L’arrière est la troisième zone (après la zone envahie et occupée par l’ennemi et la zone du front et des combats). En France, l’arrière est la zone la plus vaste. Elle est très diverse : « Les femmes, les enfants, les adolescents, les jeunes adultes qui ne peuvent être appelés sous les drapeaux, les personnes âgées forment ce monde des civils de l’arrière. Des réfugiés, des blessés, des permissionnaires, des soldats d’autres nations ou de l’empire colonial, des prisonniers de guerre s’y ajoutent. Les villes et villages en sont une autre composante. Subissant la perte de millions d’hommes, ils obligent ceux qui restent à s’organiser pour remplacer les absents. L’arrière, c’est aussi le repos du guerrier, les distractions et, surtout, des jours sans obus. Ainsi n’est-il pas toujours bien connoté chez les Poilus, qui le considèrent parfois comme un espace d’insouciance où le sens du sacrifice n’existe pas. »

Pourtant, la vie à l’arrière n’a pas été aussi belle et agréable que l’imaginaient ceux qui étaient au front. Ils ont pu en avoir une vue déformée par ce qu’ils en voyaient et ce qu’ils vivaient lors des permissions (instituées au milieu de l’année 1915) et par ce qu’on leur en disait dans les lettres.

La guerre fut, pour la plupart des Français de l’arrière, la fin des jours ordinaires. A la mobilisation générale des hommes pour les armées – les réservistes sont rappelés jusqu’à l’âge de 48 ans – a correspondu, dans les campagnes comme dans les villes, une sorte de mobilisation des femmes pour le travail hors du domicile. Rien que dans l’armement, ce seront quelque 430 000 femmes qui seront embauchées.

 

Divorce et cinéma

Les bouleversements touchent tous les aspects de la vie sociale : non seulement le travail, mais aussi l’éducation, l’alimentation, la vie familiale (le nombre des divorces double entre 1913 et 1920), les loisirs.

La conjoncture économique aussi est difficile : « L’inflation chronique a des effets importants sur les conditions de vie de certains. Surtout que la hausse des prix n’est pas compensée par une hausse des salaires – on estime que les revenus français ont baissé de 25 % en moyenne pendant la Grande Guerre. Si bien que les Français sont obligés de se serrer la ceinture et de dépenser autrement, sacrifiant l’achat de biens de consommation et les loisirs. Parler de déclassement et d’appauvrissement des Français n’a donc rien d’incongru. »

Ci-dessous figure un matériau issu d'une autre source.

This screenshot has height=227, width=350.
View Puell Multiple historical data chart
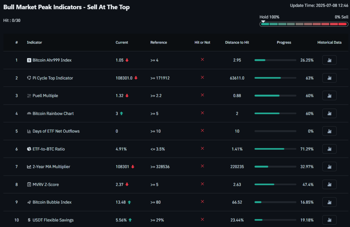click(329, 96)
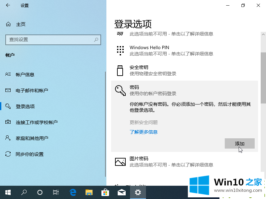The width and height of the screenshot is (266, 199).
Task: Open 帐户信息 in the sidebar
Action: (x=25, y=75)
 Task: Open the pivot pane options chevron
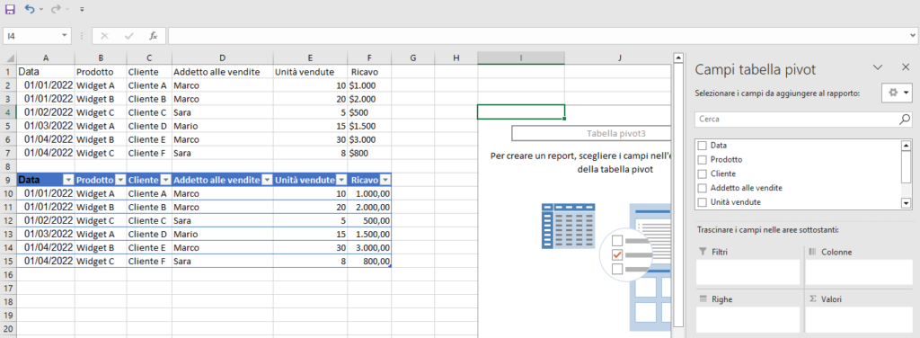click(x=878, y=67)
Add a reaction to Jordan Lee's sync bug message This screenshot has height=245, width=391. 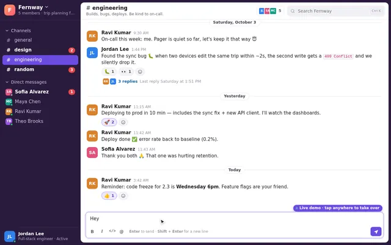click(140, 72)
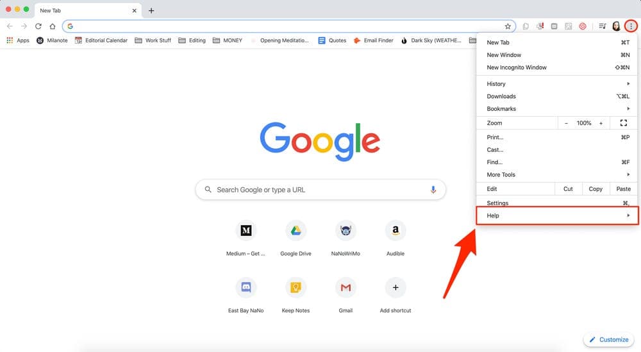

On trouvera bien d’autres données dans ce livre. Par exemple sur l’essor considérable du cinéma pendant la guerre (800 000 entrées en décembre 1914 ; 2 000 000 en octobre 1916) et l’arrivée des premiers films américains.

Je ne relèverai encore que cette analyse, faite dans l’épilogue. Si, sur le plan politique, l’Union sacrée effective dès l’été 1914 n’a pas survécu à la guerre, l’ébranlement moral a été encore plus profond et durable : « La France du début des années 1920 est un monde que personne n’aurait pu imaginer en 1914. Le pays doit se reconstruire avec ses veuves et ses orphelins par centaines de milliers, ses anciens combattants, ses mutilés, ses destructions, ses paysages transformés à jamais, ses nombreuses dettes, entre autres maux. Les Français ont perdu nombre de leurs certitudes dans cette guerre qui a massacré une génération de jeunes hommes capables de régénérer le pays, un pays déjà affecté par le vieillissement de sa population dans les années 1900. »

• Eric Alary, La Grande Guerre des civils. 1914-1919, Perrin, 456 pages.